Authors: Wesley Attewell*, The University of Toronto, Nadine Attewell*, McMaster University
Topics: Ethnicity and Race, Immigration/Transnationalism, Political Geography
Keywords: Infrastructure; intimacy; care; social reproduction; empire; Vietnam War.
Session Type: Paper
Presentation File: No File Uploaded
Recent work in Asian-North American studies emphasizes the importance of racialized labour to the work of imperialism across the Cold War formation that the historian Simeon Man has identified as the “decolonizing Pacific”. Man, in particular, argues that the Vietnam War was both carried out and supported by transnational flows of Asians, Asian-Americans, and Pacific Islanders, who laboured for the US occupation as soldiers, truckers, engineers, draftsmen, electronic specialists, and stevedores, to name only a few examples. We build on this emerging literature by reflecting on the gendered dimensions of soldiering labour.
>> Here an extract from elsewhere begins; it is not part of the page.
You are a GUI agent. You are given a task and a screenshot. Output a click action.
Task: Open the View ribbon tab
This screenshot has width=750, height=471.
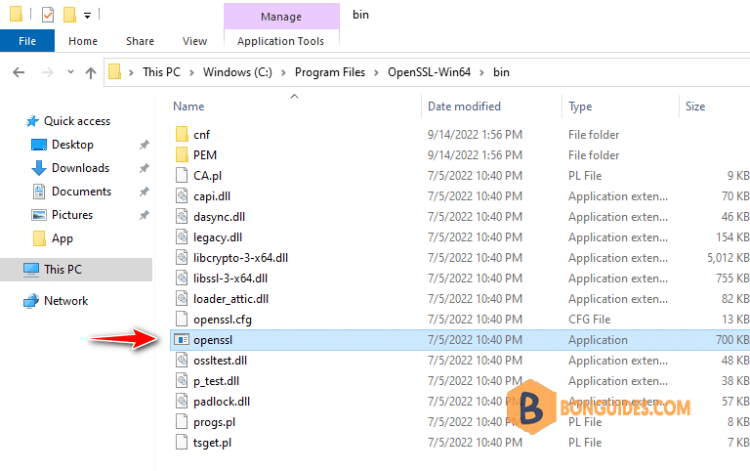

We argue that the logistical challenges inherent to occupying South Vietnam required the US military to outsource the gendered work of cleaning, cooking, and entertaining through formalized contracting arrangements. It was Vietnamese and Cambodian women who performed the brunt of this care labour, fulfilling the social reproduction needs for American and racialized workforces alike. We consult with visual and textual archives to uncover the traces of the “hooch maids” that cleaned and cooked for American soldiers in occupied South Vietnam. Our aim here is to recover the intimate infrastructures of care and social reproductive work that built and sustained human lives under conditions of war and occupation across the decolonizing Pacific. In so doing, we hope to foreground the centrality of intimate care relations to the transnational practice of imperialism more generally.